EXERCISE MATERIALS

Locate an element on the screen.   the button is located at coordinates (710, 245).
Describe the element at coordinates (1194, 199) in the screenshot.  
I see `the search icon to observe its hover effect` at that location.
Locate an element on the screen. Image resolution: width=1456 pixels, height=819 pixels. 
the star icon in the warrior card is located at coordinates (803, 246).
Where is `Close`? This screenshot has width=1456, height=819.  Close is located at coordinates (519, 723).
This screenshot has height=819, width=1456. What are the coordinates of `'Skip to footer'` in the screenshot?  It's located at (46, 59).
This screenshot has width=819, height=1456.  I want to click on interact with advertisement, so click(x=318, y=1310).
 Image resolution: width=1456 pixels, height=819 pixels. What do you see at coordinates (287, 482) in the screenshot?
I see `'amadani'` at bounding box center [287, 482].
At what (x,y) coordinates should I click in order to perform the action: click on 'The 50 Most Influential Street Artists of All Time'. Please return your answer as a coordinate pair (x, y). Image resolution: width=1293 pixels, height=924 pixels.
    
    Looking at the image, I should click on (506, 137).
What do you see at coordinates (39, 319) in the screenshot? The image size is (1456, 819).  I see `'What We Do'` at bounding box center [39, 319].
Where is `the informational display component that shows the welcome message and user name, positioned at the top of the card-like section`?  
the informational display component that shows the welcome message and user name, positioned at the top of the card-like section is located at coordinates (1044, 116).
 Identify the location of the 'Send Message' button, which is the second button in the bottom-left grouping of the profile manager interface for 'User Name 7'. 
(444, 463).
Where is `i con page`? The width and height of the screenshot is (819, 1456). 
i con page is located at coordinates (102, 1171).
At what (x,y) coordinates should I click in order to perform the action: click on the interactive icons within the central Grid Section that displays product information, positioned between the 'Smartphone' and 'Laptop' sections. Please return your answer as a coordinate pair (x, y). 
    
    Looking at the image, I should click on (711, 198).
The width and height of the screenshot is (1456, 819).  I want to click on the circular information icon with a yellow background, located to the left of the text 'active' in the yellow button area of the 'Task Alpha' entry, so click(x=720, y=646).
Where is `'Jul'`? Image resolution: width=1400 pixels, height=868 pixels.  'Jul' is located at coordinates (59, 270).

AIM
Copy out the whole listing above word for word, with every line and all spacing and punctuation unchanged.

SOLUTION FOR THIS EXERCISE
Locate an element on the screen.   the button is located at coordinates (710, 245).
Describe the element at coordinates (1194, 199) in the screenshot.  
I see `the search icon to observe its hover effect` at that location.
Locate an element on the screen. Image resolution: width=1456 pixels, height=819 pixels. 
the star icon in the warrior card is located at coordinates (803, 246).
Where is `Close`? This screenshot has width=1456, height=819.  Close is located at coordinates (519, 723).
This screenshot has height=819, width=1456. What are the coordinates of `'Skip to footer'` in the screenshot?  It's located at (46, 59).
This screenshot has width=819, height=1456.  I want to click on interact with advertisement, so click(x=318, y=1310).
 Image resolution: width=1456 pixels, height=819 pixels. What do you see at coordinates (287, 482) in the screenshot?
I see `'amadani'` at bounding box center [287, 482].
At what (x,y) coordinates should I click in order to perform the action: click on 'The 50 Most Influential Street Artists of All Time'. Please return your answer as a coordinate pair (x, y). Image resolution: width=1293 pixels, height=924 pixels.
    
    Looking at the image, I should click on (506, 137).
What do you see at coordinates (39, 319) in the screenshot? The image size is (1456, 819).  I see `'What We Do'` at bounding box center [39, 319].
Where is `the informational display component that shows the welcome message and user name, positioned at the top of the card-like section`?  
the informational display component that shows the welcome message and user name, positioned at the top of the card-like section is located at coordinates (1044, 116).
 Identify the location of the 'Send Message' button, which is the second button in the bottom-left grouping of the profile manager interface for 'User Name 7'. 
(444, 463).
Where is `i con page`? The width and height of the screenshot is (819, 1456). 
i con page is located at coordinates (102, 1171).
At what (x,y) coordinates should I click in order to perform the action: click on the interactive icons within the central Grid Section that displays product information, positioned between the 'Smartphone' and 'Laptop' sections. Please return your answer as a coordinate pair (x, y). 
    
    Looking at the image, I should click on (711, 198).
The width and height of the screenshot is (1456, 819).  I want to click on the circular information icon with a yellow background, located to the left of the text 'active' in the yellow button area of the 'Task Alpha' entry, so click(x=720, y=646).
Where is `'Jul'`? Image resolution: width=1400 pixels, height=868 pixels.  'Jul' is located at coordinates (59, 270).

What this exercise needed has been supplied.